PUSHY PARENTS, precocious, talentless children, broken dreams, cruel rejection: even knowing what you're going to get in a feature-length documentary about child actors trying to make it in Hollywood didn't take away from the enjoyment of True Stories: Babes in Hollywood(Channel 4, Tuesday). It followed a dozen wannabe child stars and their mothers as they arrived in Los Angeles for the annual three-month pilot season, during which shows are cast, and set up temporary home at the Oakwood apartment complex.

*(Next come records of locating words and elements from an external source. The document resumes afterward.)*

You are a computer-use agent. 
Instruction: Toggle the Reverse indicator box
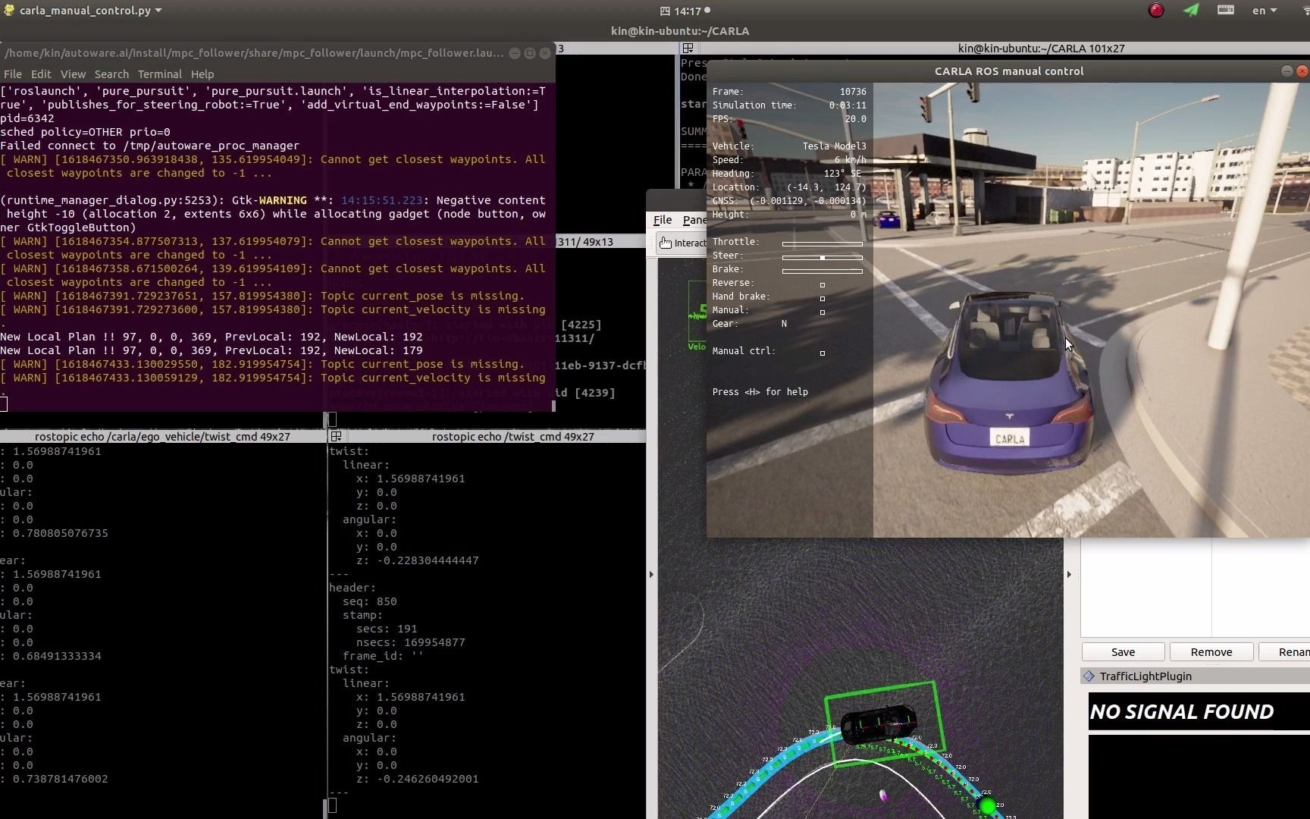pyautogui.click(x=823, y=285)
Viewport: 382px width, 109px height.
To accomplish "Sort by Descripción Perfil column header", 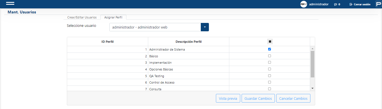I will point(188,42).
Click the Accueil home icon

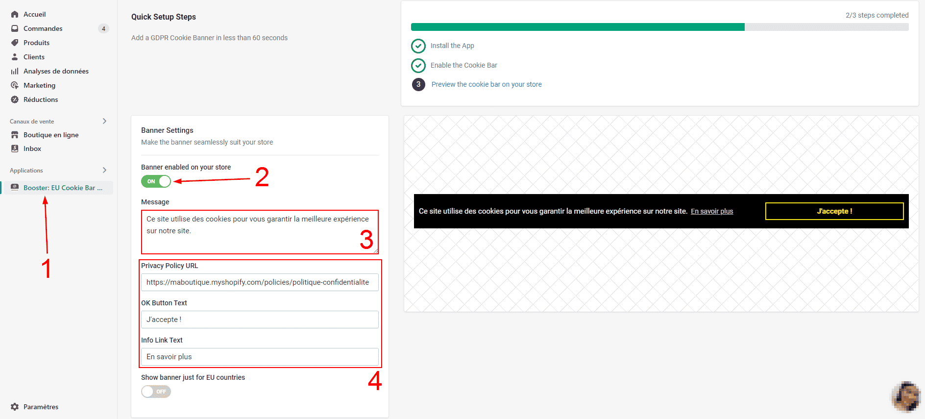pyautogui.click(x=15, y=14)
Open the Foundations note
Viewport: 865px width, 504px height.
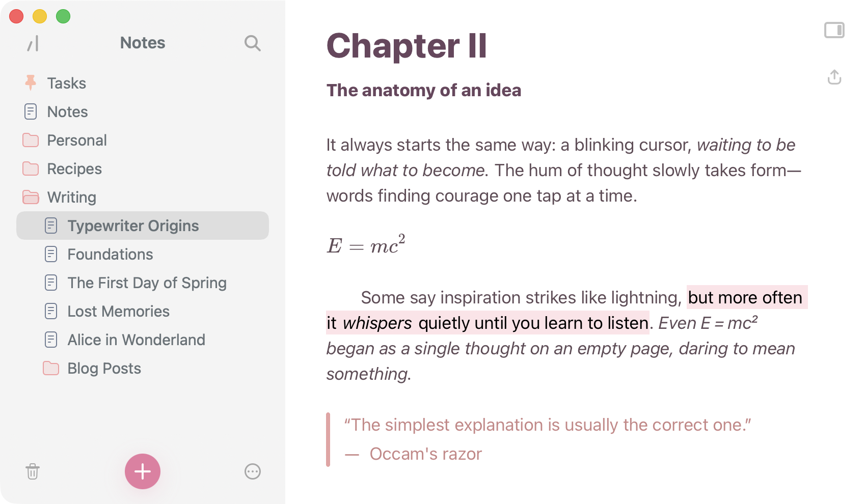pyautogui.click(x=110, y=254)
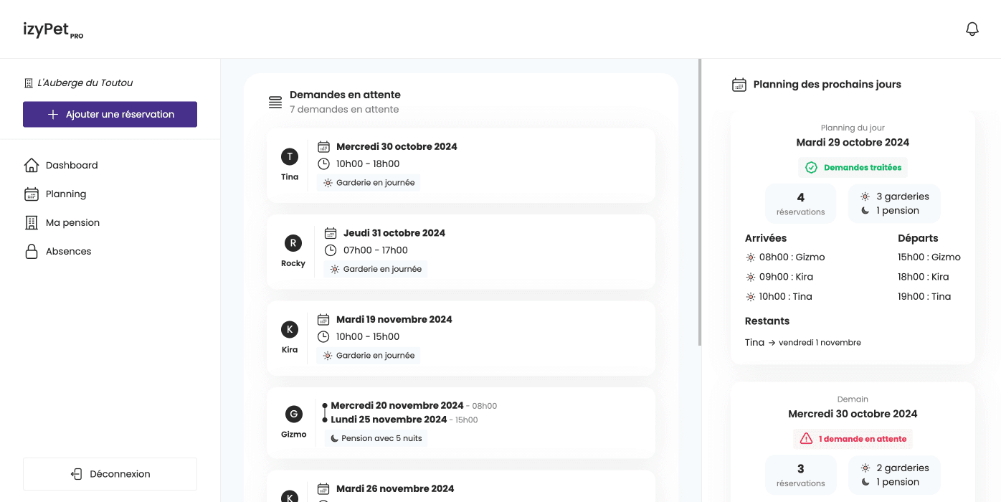Click Ajouter une réservation button

click(x=110, y=114)
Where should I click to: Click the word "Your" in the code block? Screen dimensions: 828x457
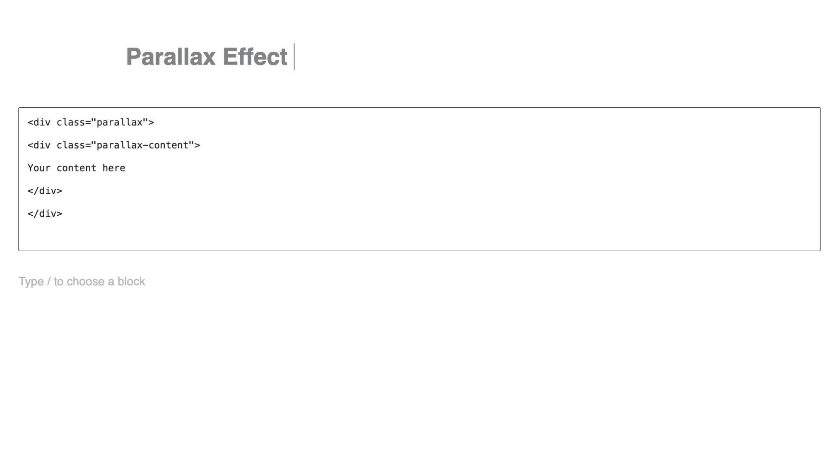click(x=39, y=168)

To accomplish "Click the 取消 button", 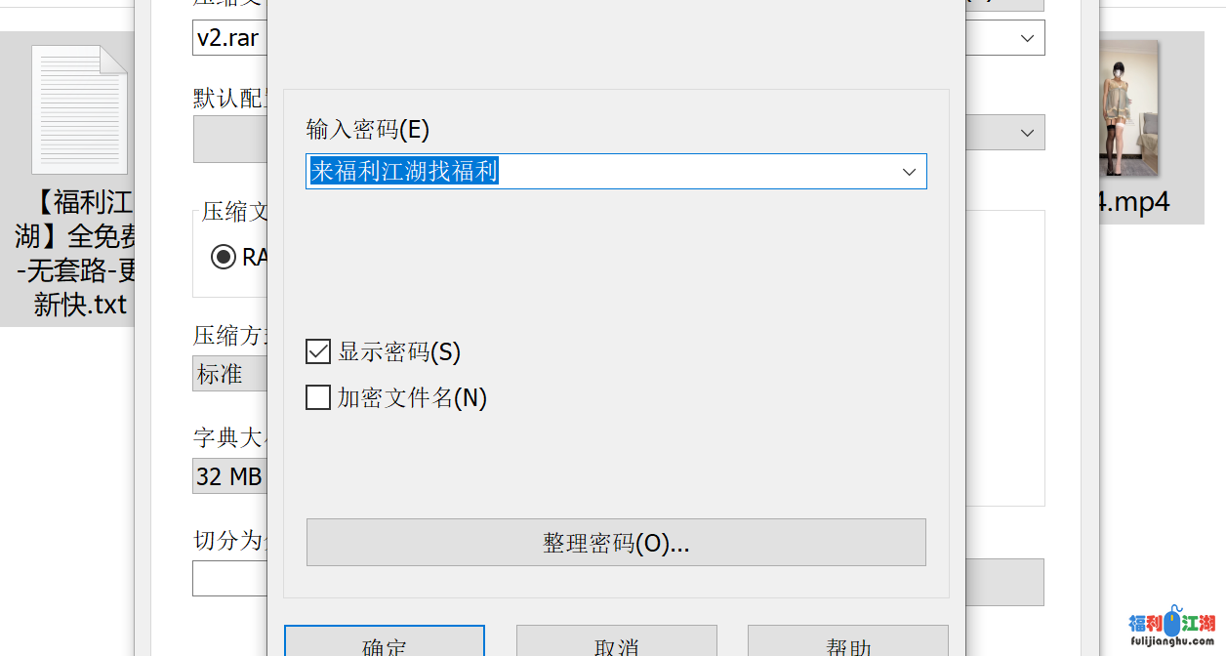I will point(616,644).
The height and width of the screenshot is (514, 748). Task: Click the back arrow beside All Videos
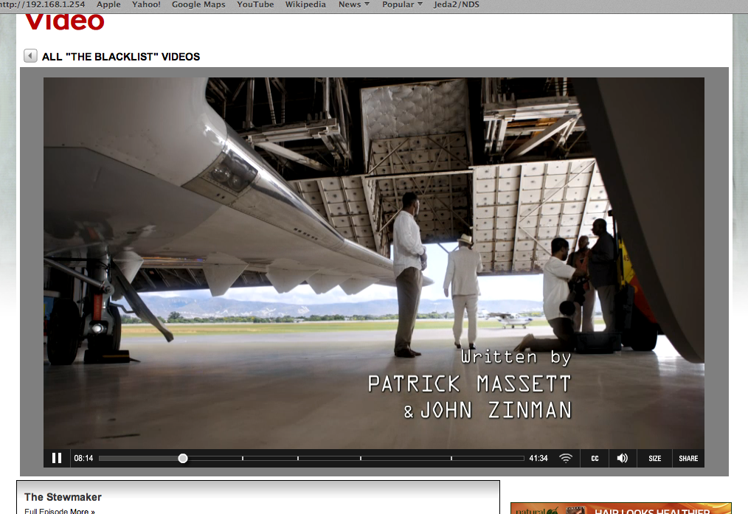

At every turn the deluded parents met saccharine-sweet agents, acting coaches and a whole cast of people on the periphery of the business, ready to relieve the parents of even more cash, plump up their dreams and lavish praise on the children. “This is the only place in the world where you can die of encouragement,” said one veteran who’d seen it all before.
Seven-year-old Savannah was auditioning for the role of a dying child in Grey's Anatomy. Prepping her daughter, the mom suggested that the girl should think of something sad, like "a coyote killing your dog". When that didn't work she suggested they search YouTube for a video of a dying child, which might help her prepare for the role. Savannah didn't get the part – all the children experienced rejection after rejection – but it didn't stop the parents upping sticks and moving the family to LA to chase the dream full-time.
“You’re talking about one of the most perverted dog-eat-dog industries in the whole world,” said one former child star, though none of the parents desperate for the fame and money would see it that way.
Get stuck into . . .
Britain & Ireland's Next Top Model(Sky Living, Monday 9pm) The show returns to Dublin for a photoshoot with guest mentor Yvonne Keating and photographer Barry McCall – and a homecoming for Hannah Devane, the Irish girl who's still in the mix.